Toyota used the Los Angeles Auto Show to announce results from a recent seven-day, 2,300-mile drive in a Toyota Fuel Cell Hybrid Vehicle (FCHV) from Fairbanks, Alaska to Vancouver, British Columbia along the Alaska-Canadian highway (ALCAN).

The trek confirmed substantial progress in reliability and durability, cold-weather operation and extended range capability of Toyota’s hybrid fuel cell system, according to the company.

One of the key reasons why engineers chose the route from Fairbanks, Alaska to Vancouver is that Canada allows mobile re-fueling of high-pressure hydrogen vehicles along its public highways. Without a network of hydrogen fueling stations every 300 miles, mobile refueling was a necessity.
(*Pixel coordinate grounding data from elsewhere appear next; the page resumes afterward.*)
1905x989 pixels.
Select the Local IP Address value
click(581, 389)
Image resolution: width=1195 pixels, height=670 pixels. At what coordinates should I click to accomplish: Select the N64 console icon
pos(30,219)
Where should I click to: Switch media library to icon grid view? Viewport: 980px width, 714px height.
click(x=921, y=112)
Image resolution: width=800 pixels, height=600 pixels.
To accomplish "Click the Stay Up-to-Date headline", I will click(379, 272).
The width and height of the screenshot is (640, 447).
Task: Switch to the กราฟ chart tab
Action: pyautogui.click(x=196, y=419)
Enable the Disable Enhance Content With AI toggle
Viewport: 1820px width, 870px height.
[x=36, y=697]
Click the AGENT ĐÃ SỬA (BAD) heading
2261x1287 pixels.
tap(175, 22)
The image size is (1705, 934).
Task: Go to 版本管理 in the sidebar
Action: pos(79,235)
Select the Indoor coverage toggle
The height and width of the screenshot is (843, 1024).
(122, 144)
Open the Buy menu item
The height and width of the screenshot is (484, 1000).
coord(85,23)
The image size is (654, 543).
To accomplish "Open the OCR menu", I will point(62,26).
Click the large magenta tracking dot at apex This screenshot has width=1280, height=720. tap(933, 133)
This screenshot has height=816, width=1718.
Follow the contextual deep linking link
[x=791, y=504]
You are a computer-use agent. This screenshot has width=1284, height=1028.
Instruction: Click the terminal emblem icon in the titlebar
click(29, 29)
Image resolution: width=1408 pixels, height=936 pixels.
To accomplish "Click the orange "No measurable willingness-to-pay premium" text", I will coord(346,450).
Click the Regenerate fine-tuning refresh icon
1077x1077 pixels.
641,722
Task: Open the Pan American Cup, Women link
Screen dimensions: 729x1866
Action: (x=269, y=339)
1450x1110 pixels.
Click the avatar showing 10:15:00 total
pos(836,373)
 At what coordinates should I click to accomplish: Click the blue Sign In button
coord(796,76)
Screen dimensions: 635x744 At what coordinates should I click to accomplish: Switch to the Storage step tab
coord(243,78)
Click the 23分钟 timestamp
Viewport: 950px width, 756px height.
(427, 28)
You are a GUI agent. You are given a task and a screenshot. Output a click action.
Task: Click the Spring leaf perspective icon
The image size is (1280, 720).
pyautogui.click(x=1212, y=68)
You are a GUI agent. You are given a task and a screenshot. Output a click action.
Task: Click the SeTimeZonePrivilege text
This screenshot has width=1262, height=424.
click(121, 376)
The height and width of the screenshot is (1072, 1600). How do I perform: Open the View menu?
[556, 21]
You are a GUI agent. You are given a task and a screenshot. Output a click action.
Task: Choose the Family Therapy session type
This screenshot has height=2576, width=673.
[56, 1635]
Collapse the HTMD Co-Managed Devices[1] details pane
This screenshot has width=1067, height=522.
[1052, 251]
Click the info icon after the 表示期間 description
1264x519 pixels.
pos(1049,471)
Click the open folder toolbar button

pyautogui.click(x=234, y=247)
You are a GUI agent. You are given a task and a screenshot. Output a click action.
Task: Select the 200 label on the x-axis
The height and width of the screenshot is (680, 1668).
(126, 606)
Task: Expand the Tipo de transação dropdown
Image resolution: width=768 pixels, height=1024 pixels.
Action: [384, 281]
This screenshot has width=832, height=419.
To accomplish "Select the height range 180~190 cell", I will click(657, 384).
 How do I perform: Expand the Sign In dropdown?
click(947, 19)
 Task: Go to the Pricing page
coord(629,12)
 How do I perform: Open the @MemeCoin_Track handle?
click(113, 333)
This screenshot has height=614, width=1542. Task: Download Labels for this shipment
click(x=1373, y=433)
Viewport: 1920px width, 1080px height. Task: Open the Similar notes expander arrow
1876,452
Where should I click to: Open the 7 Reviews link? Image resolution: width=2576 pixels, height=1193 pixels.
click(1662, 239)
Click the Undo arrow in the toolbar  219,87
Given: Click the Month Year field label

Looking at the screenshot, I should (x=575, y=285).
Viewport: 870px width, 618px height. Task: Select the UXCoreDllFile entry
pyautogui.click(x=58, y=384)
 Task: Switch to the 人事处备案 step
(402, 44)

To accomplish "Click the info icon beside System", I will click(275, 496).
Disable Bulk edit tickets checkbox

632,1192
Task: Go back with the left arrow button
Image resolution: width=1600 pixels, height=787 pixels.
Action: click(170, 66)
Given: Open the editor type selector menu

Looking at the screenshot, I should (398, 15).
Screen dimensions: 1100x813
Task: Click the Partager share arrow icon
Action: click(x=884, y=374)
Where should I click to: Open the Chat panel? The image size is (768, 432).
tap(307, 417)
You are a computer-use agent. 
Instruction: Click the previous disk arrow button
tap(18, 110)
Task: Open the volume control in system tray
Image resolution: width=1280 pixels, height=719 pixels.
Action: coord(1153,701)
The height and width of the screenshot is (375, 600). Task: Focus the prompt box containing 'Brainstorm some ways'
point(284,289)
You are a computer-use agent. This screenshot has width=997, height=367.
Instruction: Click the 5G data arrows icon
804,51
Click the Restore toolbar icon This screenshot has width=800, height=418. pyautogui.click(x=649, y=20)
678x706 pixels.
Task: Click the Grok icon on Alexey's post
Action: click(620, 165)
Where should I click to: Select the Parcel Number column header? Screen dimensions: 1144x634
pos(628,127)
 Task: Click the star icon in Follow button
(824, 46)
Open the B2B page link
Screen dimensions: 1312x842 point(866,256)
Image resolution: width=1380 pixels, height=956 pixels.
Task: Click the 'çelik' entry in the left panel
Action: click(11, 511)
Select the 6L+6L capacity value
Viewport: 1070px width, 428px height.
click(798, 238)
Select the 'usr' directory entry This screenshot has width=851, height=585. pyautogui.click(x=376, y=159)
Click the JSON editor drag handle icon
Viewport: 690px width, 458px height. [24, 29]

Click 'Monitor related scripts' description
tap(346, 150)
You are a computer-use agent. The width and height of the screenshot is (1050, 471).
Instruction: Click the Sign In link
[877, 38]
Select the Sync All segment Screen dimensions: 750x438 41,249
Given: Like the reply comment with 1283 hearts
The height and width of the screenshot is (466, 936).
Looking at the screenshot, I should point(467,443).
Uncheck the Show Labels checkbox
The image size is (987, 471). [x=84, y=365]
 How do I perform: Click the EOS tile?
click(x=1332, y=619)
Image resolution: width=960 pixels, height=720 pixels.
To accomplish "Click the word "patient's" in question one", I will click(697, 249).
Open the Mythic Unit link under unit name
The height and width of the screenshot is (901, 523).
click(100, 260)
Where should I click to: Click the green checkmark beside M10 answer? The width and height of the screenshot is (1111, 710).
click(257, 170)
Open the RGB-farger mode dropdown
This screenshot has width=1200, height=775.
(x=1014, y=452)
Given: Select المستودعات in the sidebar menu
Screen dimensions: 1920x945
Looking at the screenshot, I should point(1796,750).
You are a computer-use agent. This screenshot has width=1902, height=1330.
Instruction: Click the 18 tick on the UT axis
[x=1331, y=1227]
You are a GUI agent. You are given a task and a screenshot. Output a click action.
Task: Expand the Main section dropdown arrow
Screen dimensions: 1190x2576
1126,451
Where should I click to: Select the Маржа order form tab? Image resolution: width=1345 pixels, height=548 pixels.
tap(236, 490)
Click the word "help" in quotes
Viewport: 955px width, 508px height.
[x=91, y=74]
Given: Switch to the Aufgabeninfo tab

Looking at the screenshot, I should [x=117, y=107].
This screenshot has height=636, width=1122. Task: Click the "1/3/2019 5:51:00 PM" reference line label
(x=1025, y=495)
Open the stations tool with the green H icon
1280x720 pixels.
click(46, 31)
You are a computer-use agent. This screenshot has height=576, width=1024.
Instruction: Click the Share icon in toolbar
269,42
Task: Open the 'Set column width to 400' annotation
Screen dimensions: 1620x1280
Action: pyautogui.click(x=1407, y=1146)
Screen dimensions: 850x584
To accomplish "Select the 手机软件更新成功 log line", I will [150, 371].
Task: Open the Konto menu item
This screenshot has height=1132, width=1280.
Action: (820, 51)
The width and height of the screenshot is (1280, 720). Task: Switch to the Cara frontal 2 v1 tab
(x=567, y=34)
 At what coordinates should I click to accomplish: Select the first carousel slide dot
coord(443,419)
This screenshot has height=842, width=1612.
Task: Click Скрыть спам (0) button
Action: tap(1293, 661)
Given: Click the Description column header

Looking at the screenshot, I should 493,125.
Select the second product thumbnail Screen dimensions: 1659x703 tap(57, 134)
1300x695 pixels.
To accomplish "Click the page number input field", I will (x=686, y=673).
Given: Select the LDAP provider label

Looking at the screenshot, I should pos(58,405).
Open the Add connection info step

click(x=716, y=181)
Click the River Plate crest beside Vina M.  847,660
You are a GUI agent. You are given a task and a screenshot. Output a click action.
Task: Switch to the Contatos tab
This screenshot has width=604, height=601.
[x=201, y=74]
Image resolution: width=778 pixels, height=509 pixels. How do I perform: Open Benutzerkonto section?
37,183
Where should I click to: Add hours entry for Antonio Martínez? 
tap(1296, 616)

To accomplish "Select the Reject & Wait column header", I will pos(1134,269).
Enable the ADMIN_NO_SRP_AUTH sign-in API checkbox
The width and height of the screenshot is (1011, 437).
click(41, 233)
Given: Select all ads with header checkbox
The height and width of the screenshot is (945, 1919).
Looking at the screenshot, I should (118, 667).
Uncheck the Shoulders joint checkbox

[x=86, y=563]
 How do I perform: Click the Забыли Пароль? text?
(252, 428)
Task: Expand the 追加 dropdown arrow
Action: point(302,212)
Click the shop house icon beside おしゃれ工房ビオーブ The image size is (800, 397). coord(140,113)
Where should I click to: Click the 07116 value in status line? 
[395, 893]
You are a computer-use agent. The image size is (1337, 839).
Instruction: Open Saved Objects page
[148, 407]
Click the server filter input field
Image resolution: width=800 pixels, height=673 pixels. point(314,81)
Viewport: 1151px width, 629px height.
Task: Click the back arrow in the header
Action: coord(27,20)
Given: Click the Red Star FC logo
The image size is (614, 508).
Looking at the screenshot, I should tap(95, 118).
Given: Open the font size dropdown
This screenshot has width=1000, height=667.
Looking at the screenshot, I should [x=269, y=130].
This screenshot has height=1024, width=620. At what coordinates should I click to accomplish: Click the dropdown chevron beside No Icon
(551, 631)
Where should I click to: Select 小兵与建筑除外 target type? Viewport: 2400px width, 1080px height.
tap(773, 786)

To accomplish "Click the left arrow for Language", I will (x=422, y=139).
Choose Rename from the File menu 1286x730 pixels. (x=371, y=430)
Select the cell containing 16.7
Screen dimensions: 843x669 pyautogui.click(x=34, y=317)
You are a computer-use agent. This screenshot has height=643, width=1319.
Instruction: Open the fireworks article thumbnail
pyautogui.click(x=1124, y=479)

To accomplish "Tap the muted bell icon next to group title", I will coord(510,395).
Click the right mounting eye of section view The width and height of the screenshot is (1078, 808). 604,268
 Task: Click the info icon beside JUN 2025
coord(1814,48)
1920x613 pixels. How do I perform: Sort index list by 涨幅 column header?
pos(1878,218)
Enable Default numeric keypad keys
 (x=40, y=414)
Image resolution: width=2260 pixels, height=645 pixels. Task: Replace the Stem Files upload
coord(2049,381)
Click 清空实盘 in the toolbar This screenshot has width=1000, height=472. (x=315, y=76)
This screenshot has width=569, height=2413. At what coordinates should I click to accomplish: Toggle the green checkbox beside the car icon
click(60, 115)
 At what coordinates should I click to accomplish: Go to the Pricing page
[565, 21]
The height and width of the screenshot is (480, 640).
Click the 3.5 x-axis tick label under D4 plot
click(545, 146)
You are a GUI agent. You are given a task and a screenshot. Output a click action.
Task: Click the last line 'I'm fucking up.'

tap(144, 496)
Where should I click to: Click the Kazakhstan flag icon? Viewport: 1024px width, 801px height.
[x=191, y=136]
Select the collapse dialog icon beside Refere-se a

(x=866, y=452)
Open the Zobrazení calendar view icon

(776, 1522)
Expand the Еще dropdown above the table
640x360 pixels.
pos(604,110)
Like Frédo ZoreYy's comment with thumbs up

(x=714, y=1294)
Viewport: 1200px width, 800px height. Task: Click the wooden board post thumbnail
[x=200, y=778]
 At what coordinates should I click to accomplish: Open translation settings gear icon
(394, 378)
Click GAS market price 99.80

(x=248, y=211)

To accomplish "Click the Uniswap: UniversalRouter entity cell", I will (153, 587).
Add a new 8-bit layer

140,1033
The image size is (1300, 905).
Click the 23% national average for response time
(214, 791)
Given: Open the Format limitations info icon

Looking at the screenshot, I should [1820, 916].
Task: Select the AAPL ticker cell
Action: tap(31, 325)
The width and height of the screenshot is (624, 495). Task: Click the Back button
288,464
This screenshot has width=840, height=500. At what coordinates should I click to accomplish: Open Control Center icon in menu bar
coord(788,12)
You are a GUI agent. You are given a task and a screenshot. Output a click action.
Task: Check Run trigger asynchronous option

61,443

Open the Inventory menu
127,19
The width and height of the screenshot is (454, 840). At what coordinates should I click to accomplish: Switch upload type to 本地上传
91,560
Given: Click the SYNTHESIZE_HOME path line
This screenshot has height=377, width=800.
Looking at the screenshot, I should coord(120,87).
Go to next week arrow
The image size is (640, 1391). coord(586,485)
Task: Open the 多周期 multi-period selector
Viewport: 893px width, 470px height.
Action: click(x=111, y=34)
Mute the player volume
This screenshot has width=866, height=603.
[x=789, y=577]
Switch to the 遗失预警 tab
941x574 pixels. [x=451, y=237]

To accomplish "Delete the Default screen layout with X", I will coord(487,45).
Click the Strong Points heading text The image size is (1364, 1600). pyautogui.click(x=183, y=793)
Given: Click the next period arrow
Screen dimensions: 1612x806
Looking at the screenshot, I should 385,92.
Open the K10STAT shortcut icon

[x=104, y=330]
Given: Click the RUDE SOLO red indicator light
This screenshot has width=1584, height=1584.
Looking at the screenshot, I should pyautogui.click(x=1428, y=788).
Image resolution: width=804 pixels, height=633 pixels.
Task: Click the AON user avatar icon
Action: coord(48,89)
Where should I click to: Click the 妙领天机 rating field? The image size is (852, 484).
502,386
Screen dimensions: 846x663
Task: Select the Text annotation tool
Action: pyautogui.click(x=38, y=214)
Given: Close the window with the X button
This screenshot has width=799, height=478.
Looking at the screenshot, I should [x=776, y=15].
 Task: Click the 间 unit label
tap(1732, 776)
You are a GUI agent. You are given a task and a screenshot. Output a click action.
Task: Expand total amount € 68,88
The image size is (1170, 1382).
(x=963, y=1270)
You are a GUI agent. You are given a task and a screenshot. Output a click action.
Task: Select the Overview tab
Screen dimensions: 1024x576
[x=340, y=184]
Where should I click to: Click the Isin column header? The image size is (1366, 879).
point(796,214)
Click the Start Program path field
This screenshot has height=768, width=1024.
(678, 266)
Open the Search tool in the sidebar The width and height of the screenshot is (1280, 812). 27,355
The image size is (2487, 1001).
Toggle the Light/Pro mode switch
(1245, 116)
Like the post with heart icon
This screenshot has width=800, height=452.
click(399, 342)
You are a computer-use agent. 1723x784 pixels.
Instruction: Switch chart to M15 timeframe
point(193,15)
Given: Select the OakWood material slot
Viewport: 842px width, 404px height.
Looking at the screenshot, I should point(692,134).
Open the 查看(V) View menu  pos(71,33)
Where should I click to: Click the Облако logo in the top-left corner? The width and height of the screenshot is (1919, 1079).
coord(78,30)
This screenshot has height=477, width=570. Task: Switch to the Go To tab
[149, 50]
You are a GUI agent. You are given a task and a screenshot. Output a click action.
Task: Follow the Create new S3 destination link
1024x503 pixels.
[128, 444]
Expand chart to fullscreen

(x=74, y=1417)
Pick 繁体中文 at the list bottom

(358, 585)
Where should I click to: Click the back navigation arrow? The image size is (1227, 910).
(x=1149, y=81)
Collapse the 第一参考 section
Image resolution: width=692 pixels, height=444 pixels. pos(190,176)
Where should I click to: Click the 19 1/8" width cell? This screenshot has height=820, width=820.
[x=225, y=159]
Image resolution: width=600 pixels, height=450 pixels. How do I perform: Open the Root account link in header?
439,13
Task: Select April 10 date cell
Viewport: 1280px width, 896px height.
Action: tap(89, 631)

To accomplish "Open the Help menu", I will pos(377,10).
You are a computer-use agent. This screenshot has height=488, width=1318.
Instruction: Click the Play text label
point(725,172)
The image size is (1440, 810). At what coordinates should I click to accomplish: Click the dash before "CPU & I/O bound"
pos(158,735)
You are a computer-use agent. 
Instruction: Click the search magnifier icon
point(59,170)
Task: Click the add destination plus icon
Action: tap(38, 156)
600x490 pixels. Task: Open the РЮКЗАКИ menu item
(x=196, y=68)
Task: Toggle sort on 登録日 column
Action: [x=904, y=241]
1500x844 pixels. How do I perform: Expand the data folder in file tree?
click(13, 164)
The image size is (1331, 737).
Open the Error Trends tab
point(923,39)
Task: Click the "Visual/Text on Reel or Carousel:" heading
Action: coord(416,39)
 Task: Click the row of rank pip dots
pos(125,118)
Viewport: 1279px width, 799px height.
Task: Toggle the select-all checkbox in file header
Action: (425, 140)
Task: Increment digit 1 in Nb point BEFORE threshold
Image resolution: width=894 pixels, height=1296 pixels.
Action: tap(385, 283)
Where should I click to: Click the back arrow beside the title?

Two companies were enlisted to assist with mobile refueling. Linde provided the rolling supply of hydrogen, while Canadian-based Powertech Labs supplied a self-contained re-fueling station. Mounted on two separate flat-bed trucks, the refueling team moved in advance of the Highlander FCHV, setting up shop at pre-determined intervals. A RAV4 camera vehicle stalked the FCHV from start to finish, while a pair of Toyota Tundra pickup trucks followed as support.

Vehicle preparation consisted of adding tubular guards for the grille, rockers and rear-end, a roof rack and a few graphics to mark the occasion. Every mile of the journey was monitored in real-time by a dedicated laptop program that measured distance, time, speed, and hydrogen tank temperature and fuel-consumption. The entire trip was shot in high-definition video. To verify and chronicle the achievement, Road & Track Magazine engineering editor Dennis Simanaitis was invited to come along as referee and co-driver.

The vehicle averaged more than 300 miles per tank. On the first leg—a 316-mile run from Fairbanks to Beaver Creek across the Canadian border in order to refuel legally, the FCHV could have covered nearly 400 miles, according to the onboard monitoring system.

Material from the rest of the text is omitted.